[Screenshot grounding data]
* * * *
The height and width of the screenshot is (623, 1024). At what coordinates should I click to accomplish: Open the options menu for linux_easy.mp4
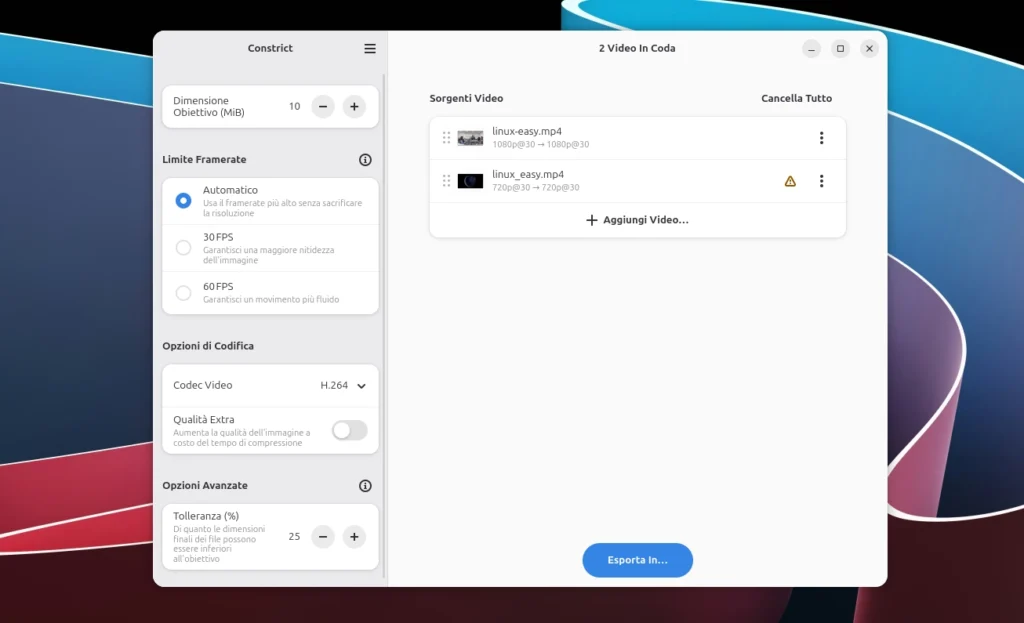[x=821, y=181]
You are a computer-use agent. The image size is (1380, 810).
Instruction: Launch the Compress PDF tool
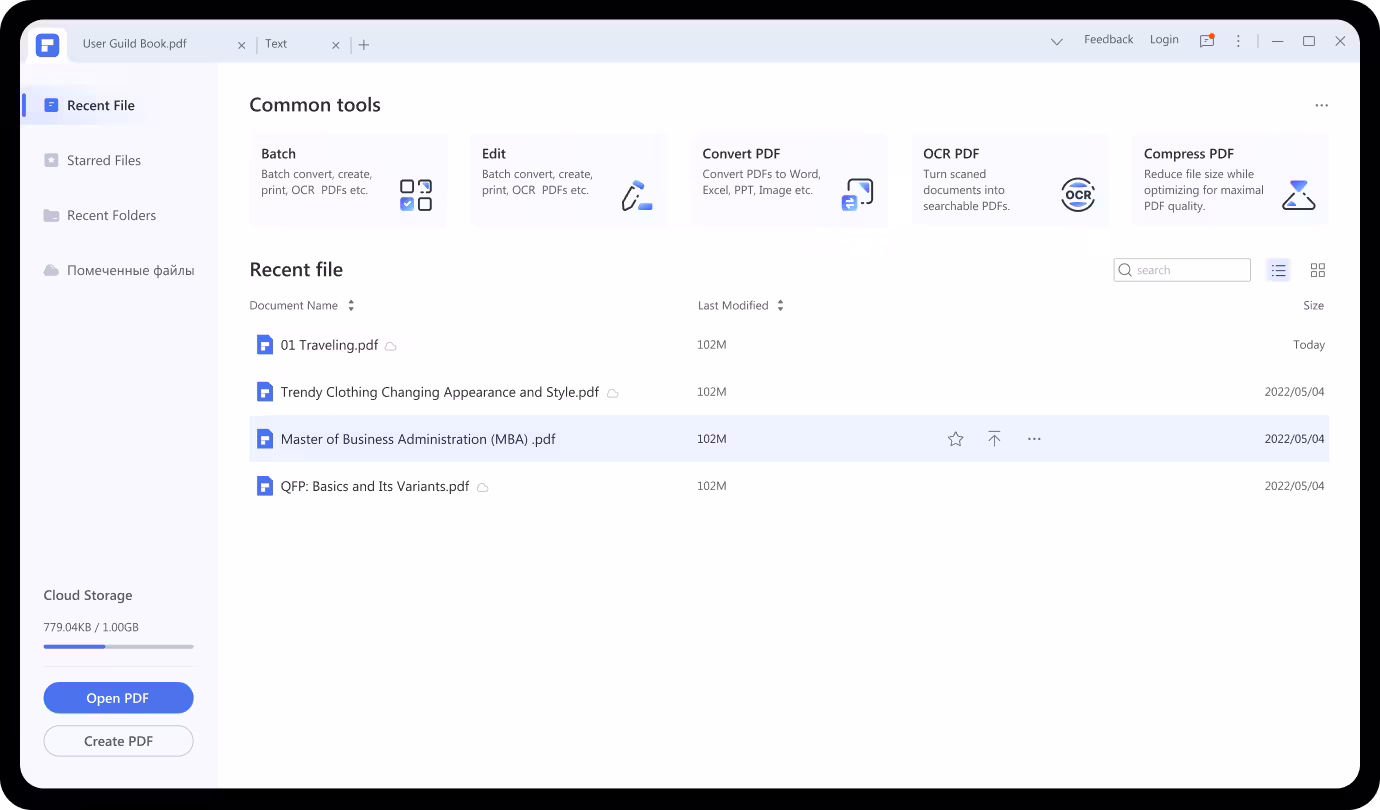point(1230,180)
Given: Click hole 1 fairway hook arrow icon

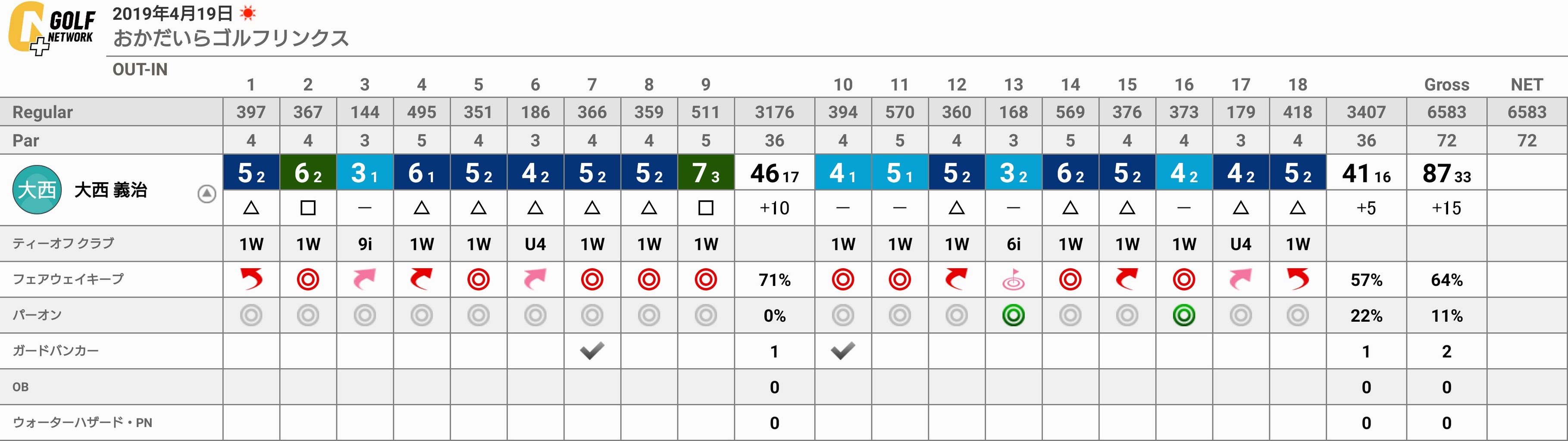Looking at the screenshot, I should [x=251, y=279].
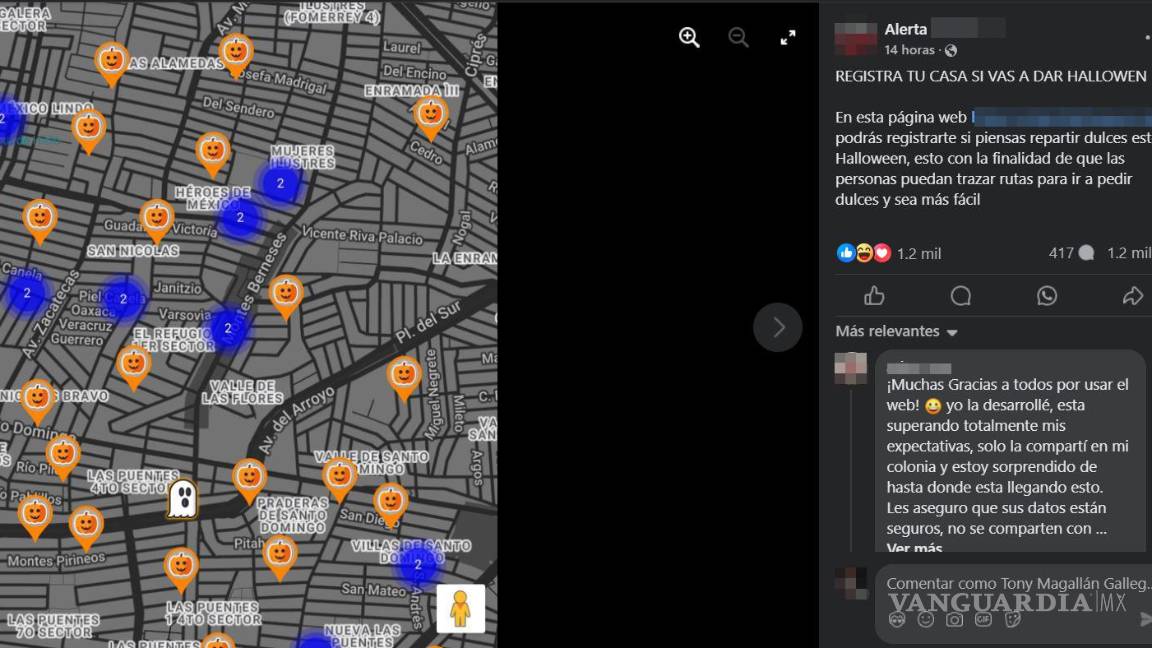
* * * *
Reproduce exactly and only the lines from the line that contains "Instruction: Launch the Compress PDF tool" to the end of the data above, both ends included. No pictures go in the copy.

→ Response for this exercise
Instruction: Launch the Compress PDF tool
point(1230,180)
Given: Click hole 1 fairway hook arrow icon

Looking at the screenshot, I should [x=251, y=279].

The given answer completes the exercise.